- _WORK TO BE COMPLETED_
Omitting all images, transcribe the listing word for word.

- _DATA SHOWN_
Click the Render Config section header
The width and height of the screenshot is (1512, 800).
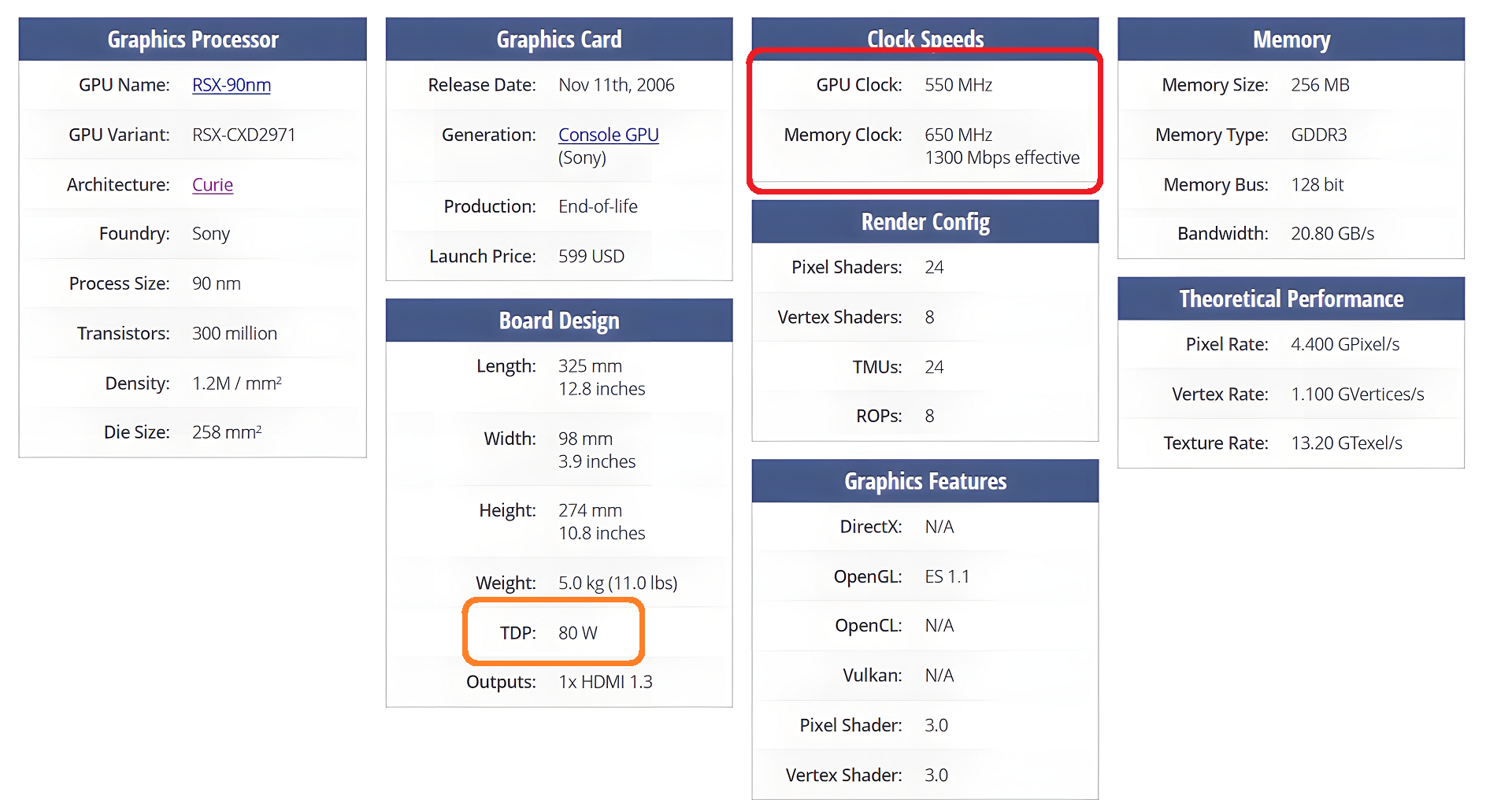[925, 222]
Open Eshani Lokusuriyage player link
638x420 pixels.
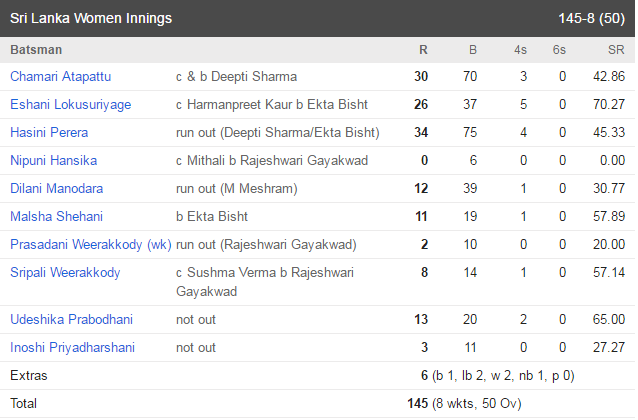coord(71,105)
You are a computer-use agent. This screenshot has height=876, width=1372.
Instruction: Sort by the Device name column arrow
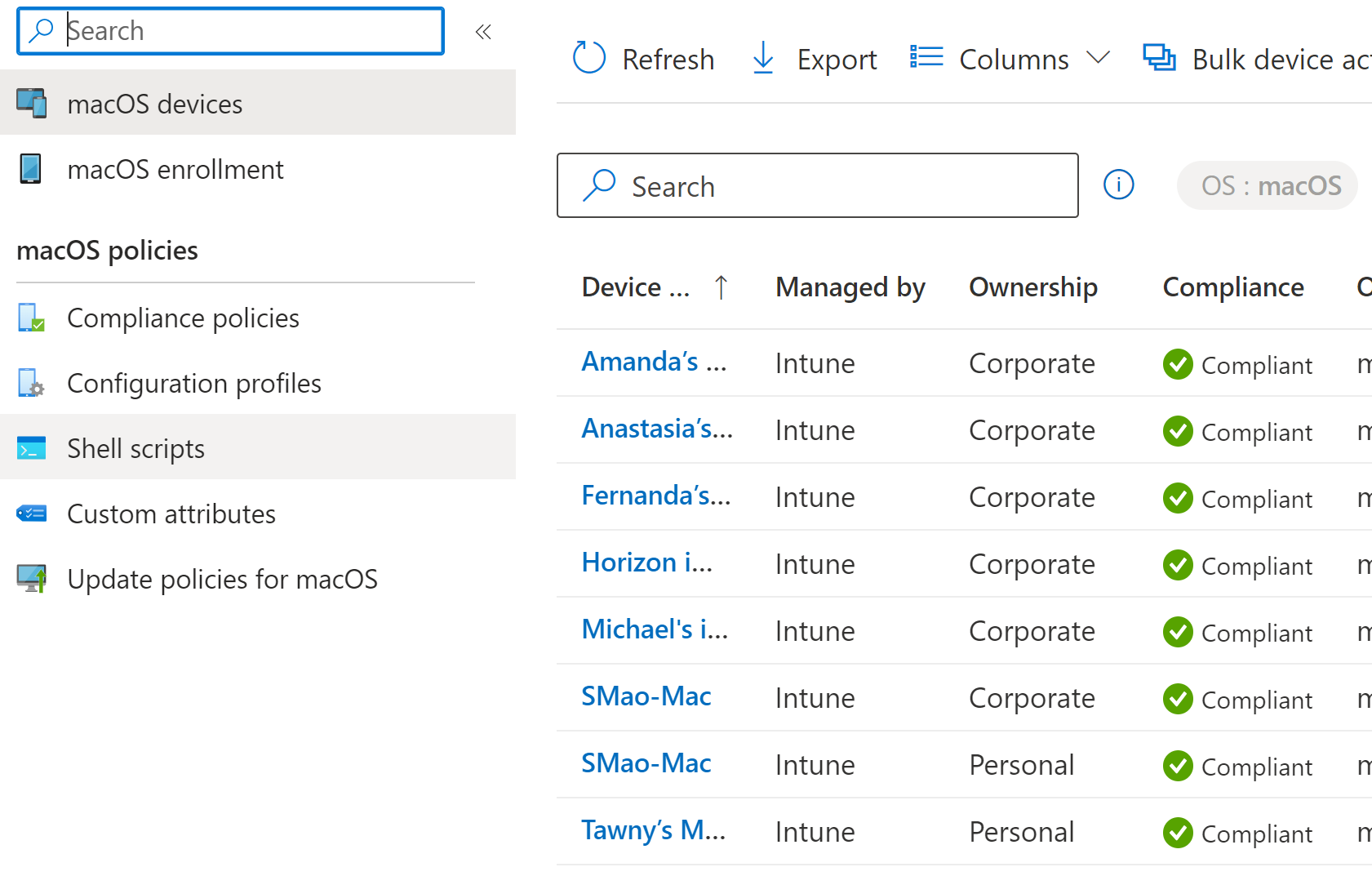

- _SOLUTION TO THE EXERCISE_
Click the Render Config section header
The width and height of the screenshot is (1512, 800).
[925, 222]
Open Eshani Lokusuriyage player link
638x420 pixels.
coord(71,105)
You are a computer-use agent. This screenshot has height=876, width=1372.
Instruction: Sort by the Device name column arrow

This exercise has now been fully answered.